◆ WHAT TO DO ◆
1. In the forum thread about gpt-4o speed, rewrite the part starting with "I guess it might" and going on through "a bit more.", replacing "stragglers" with "slow outliers".
2. In the forum thread about gpt-4o speed, what average latency in seconds does the first table give for gpt-4o-2024-11-20?
3. Write the next part of the forum thread about gpt-4o speed, picking up right after its last line.

◆ SOURCE PASSAGE ◆
Content starts
Is gpt-4o-2024-11-20 recently just became slower?

Is anyone recently noticed performance downgrade for gpt-4o-* models?

last two days API calls to gpt-4o-2024-11-20 takes twice longer than it was before…

I guess it might be OpenAI internal compute capacity redistribution to speed-up GPT5 models… and now we have two slow model families…

1 Like
Model (512 max) Trials Avg Latency (s) Avg Stream Rate (tok/s) Avg Total Rate (tok/s)
gpt-4o-2024-05-13 10 1.282 81.570 67.592
gpt-4o-2024-08-06 10 1.201 40.453 37.003
gpt-4o-2024-11-20 10 1.030 65.218 57.375

The only thing I note is that after -08-06 coming in last for almost all the requests, there were two 11-20 stragglers that took still a bit more.

Replace that reliably-slowest with another and benchmark the call blast again:

Since the input was now cached, I put randomization in both the “system” and in “prompt_cache_key” to ensure load distribution and cache-breaking beyond a single routing (before just used “user” alone)

Model Trials Avg Latency (s) Avg Stream Rate (tok/s) Avg Total Rate (tok/s)
Content ends
◆ SUPPLIED INFORMATION ◆
Content starts
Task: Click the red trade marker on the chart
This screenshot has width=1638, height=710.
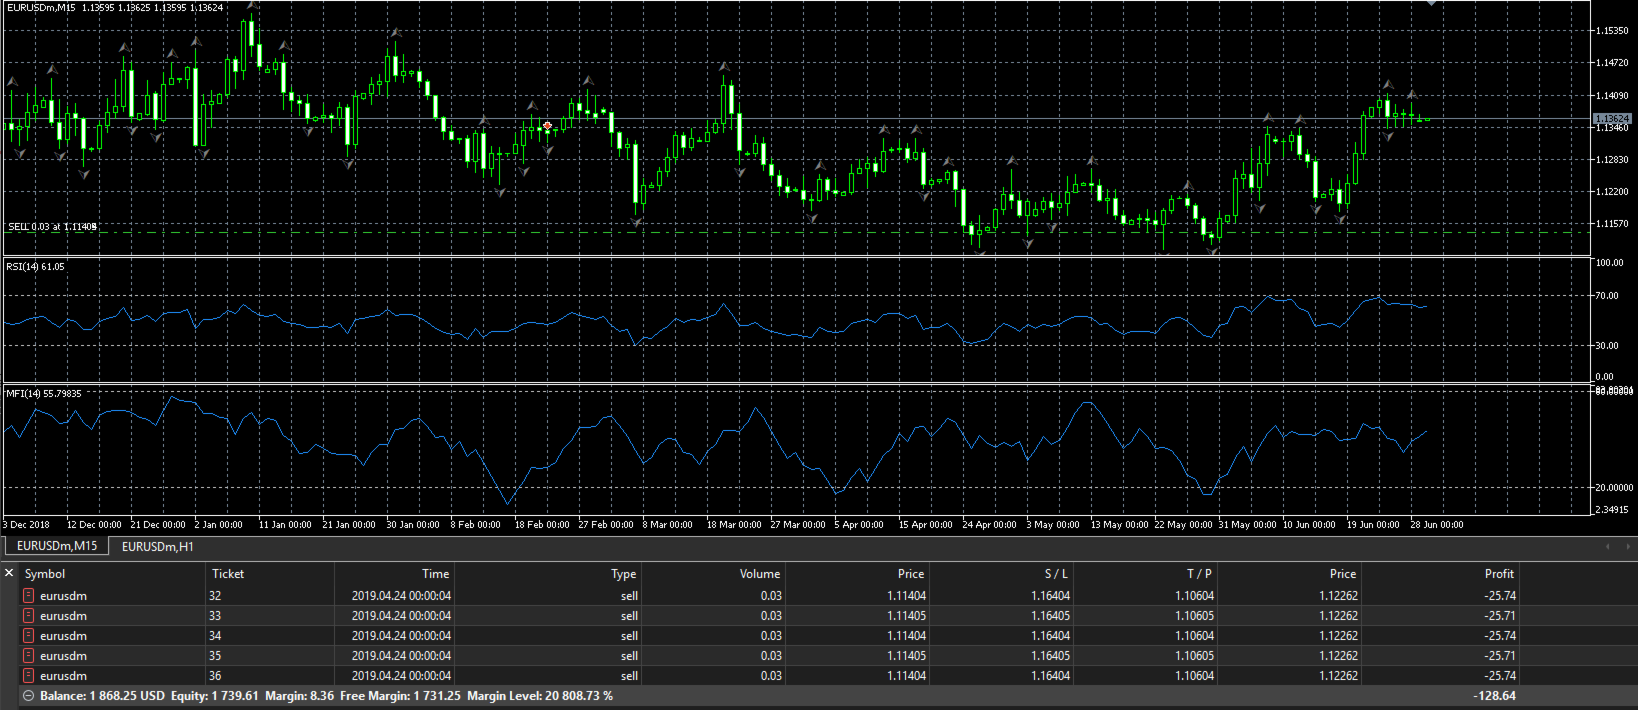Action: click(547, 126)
Content ends
◆ PER-TASK OUTPUTS ◆
1.
I guess it might be OpenAI internal compute capacity redistribution to speed-up GPT5 models… and now we have two slow model families…

1 Like
Model (512 max) Trials Avg Latency (s) Avg Stream Rate (tok/s) Avg Total Rate (tok/s)
gpt-4o-2024-05-13 10 1.282 81.570 67.592
gpt-4o-2024-08-06 10 1.201 40.453 37.003
gpt-4o-2024-11-20 10 1.030 65.218 57.375

The only thing I note is that after -08-06 coming in last for almost all the requests, there were two 11-20 slow outliers that took still a bit more.

2. 1.030 seconds

3.
gpt-4o-2024-05-13 10 0.722 110.215 94.781
gpt-4.1 10 0.732 64.934 59.270
gpt-4o-2024-11-20 10 0.721 82.984 73.920
Model Trials Avg Latency (s) Avg Stream Rate (tok/s) Avg Total Rate (tok/s)
gpt-4o-2024-05-13 10 0.776 104.944 90.425
gpt-4.1 10 0.767 65.305 59.017
gpt-4o-2024-11-20 10 0.633 81.658 73.653

It looks like your fastest currently is to pay a bit more for 05-13, where you likely pay in correlation to the computation expended in the first generation model also.

1 Like

Another thing I noticed today is that suddenly when I use o3 it talks about a much smaller token limit. I used o3 for a while and when I used it just now I suddenly get “The requested length (“at least 25 000 tokens”) exceeds the maximum that can be generated or displayed in a single answer on this platform (current hard limit: 8 192 tokens—including both user query and assistant answer).”. However O3 does not have a token limit of 8192k so I dont understand why it says that? https://platform.openai.com/docs/models/compare

Then I tried switching from o3 to o1 and it did not give a warning but the output was worse what I previously got from o1. So now I have a situation whereby gpt-5 is not working well, o3 seems to have odd context limits and o1 output has worsened. I guess I will need to switch my API to Claude soon?

Do you have a slow model concern? Or shall a moderator take care of your off-topic posting?

Why it says that is because the AI model has a knowledge cutoff date a year old, and doesn’t know what it is.

Then, because you as a developer didn’t orient the AI model properly with a developer message. Therefore, it produced a refusal based on assumptions.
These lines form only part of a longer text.